Give the listing again in full, exactly as it appears.

......

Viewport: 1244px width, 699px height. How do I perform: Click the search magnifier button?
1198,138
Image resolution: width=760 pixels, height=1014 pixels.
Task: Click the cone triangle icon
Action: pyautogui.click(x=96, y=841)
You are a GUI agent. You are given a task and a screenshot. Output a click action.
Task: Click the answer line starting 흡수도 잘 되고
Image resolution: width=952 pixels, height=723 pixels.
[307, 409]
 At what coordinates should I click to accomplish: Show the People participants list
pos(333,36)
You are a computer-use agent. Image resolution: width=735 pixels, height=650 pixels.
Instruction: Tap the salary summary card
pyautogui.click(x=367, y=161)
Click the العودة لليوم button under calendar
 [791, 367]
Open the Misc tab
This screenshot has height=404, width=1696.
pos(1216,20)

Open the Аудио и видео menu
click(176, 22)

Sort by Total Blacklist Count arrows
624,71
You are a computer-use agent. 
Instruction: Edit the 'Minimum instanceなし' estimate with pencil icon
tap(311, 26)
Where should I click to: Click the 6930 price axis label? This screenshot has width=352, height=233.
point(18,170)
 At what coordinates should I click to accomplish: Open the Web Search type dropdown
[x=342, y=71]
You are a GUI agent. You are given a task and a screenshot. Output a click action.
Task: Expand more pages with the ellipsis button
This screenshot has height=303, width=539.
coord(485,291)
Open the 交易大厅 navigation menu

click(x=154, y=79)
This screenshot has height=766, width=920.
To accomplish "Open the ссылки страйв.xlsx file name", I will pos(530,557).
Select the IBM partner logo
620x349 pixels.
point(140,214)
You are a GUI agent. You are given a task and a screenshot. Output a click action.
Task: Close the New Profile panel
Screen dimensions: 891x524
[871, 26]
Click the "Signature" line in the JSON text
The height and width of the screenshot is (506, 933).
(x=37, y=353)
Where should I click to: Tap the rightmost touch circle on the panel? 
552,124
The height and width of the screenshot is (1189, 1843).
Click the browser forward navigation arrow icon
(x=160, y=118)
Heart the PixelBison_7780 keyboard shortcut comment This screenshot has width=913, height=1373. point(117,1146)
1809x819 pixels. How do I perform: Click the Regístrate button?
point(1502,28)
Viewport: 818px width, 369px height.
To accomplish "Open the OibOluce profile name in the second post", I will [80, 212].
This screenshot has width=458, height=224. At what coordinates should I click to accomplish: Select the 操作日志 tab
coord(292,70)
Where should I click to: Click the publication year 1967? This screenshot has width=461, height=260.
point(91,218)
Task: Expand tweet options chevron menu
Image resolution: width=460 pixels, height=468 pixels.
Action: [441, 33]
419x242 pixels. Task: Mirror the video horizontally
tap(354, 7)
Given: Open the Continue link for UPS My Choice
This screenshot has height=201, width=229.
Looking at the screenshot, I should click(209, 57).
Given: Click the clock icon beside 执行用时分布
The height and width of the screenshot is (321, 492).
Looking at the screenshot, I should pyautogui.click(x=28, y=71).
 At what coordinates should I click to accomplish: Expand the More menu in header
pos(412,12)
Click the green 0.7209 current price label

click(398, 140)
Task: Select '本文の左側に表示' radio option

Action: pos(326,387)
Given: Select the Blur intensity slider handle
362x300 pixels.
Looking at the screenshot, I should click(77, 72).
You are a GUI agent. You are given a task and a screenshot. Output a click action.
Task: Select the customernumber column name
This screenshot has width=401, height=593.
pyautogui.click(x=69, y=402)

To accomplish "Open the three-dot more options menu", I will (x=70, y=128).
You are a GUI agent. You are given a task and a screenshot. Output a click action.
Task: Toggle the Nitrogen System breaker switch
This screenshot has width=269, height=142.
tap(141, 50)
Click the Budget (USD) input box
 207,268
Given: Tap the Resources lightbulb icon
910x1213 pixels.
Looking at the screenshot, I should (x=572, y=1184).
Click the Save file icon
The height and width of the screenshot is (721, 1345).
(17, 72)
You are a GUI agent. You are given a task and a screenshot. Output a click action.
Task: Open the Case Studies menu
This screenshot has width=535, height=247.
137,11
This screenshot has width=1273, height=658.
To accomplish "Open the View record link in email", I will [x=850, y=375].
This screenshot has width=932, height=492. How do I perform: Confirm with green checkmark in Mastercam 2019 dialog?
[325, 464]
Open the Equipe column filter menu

......

_Your solution_:
Viewport: 1244px width, 699px height. How do I perform: Click the search magnifier button?
1198,138
Image resolution: width=760 pixels, height=1014 pixels.
Task: Click the cone triangle icon
Action: pyautogui.click(x=96, y=841)
You are a GUI agent. You are given a task and a screenshot. Output a click action.
Task: Click the answer line starting 흡수도 잘 되고
Image resolution: width=952 pixels, height=723 pixels.
[307, 409]
 At what coordinates should I click to accomplish: Show the People participants list
pos(333,36)
You are a computer-use agent. Image resolution: width=735 pixels, height=650 pixels.
Instruction: Tap the salary summary card
pyautogui.click(x=367, y=161)
Click the العودة لليوم button under calendar
 [791, 367]
Open the Misc tab
This screenshot has height=404, width=1696.
pos(1216,20)

Open the Аудио и видео menu
click(176, 22)

Sort by Total Blacklist Count arrows
624,71
You are a computer-use agent. 
Instruction: Edit the 'Minimum instanceなし' estimate with pencil icon
tap(311, 26)
Where should I click to: Click the 6930 price axis label? This screenshot has width=352, height=233.
point(18,170)
 At what coordinates should I click to accomplish: Open the Web Search type dropdown
[x=342, y=71]
You are a GUI agent. You are given a task and a screenshot. Output a click action.
Task: Expand more pages with the ellipsis button
This screenshot has height=303, width=539.
coord(485,291)
Open the 交易大厅 navigation menu

click(x=154, y=79)
This screenshot has height=766, width=920.
To accomplish "Open the ссылки страйв.xlsx file name", I will pos(530,557).
Select the IBM partner logo
620x349 pixels.
point(140,214)
You are a GUI agent. You are given a task and a screenshot. Output a click action.
Task: Close the New Profile panel
Screen dimensions: 891x524
[871, 26]
Click the "Signature" line in the JSON text
The height and width of the screenshot is (506, 933).
(x=37, y=353)
Where should I click to: Tap the rightmost touch circle on the panel? 
552,124
The height and width of the screenshot is (1189, 1843).
Click the browser forward navigation arrow icon
(x=160, y=118)
Heart the PixelBison_7780 keyboard shortcut comment This screenshot has width=913, height=1373. point(117,1146)
1809x819 pixels. How do I perform: Click the Regístrate button?
point(1502,28)
Viewport: 818px width, 369px height.
To accomplish "Open the OibOluce profile name in the second post", I will [80, 212].
This screenshot has width=458, height=224. At what coordinates should I click to accomplish: Select the 操作日志 tab
coord(292,70)
Where should I click to: Click the publication year 1967? This screenshot has width=461, height=260.
point(91,218)
Task: Expand tweet options chevron menu
Image resolution: width=460 pixels, height=468 pixels.
Action: [441, 33]
419x242 pixels. Task: Mirror the video horizontally
tap(354, 7)
Given: Open the Continue link for UPS My Choice
This screenshot has height=201, width=229.
Looking at the screenshot, I should click(209, 57).
Given: Click the clock icon beside 执行用时分布
The height and width of the screenshot is (321, 492).
Looking at the screenshot, I should pyautogui.click(x=28, y=71).
 At what coordinates should I click to accomplish: Expand the More menu in header
pos(412,12)
Click the green 0.7209 current price label

click(398, 140)
Task: Select '本文の左側に表示' radio option

Action: pos(326,387)
Given: Select the Blur intensity slider handle
362x300 pixels.
Looking at the screenshot, I should click(77, 72).
You are a GUI agent. You are given a task and a screenshot. Output a click action.
Task: Select the customernumber column name
This screenshot has width=401, height=593.
pyautogui.click(x=69, y=402)

To accomplish "Open the three-dot more options menu", I will (x=70, y=128).
You are a GUI agent. You are given a task and a screenshot. Output a click action.
Task: Toggle the Nitrogen System breaker switch
This screenshot has width=269, height=142.
tap(141, 50)
Click the Budget (USD) input box
 207,268
Given: Tap the Resources lightbulb icon
910x1213 pixels.
Looking at the screenshot, I should (x=572, y=1184).
Click the Save file icon
The height and width of the screenshot is (721, 1345).
(17, 72)
You are a GUI agent. You are given a task and a screenshot. Output a click action.
Task: Open the Case Studies menu
This screenshot has width=535, height=247.
137,11
This screenshot has width=1273, height=658.
To accomplish "Open the View record link in email", I will [x=850, y=375].
This screenshot has width=932, height=492. How do I perform: Confirm with green checkmark in Mastercam 2019 dialog?
[325, 464]
Open the Equipe column filter menu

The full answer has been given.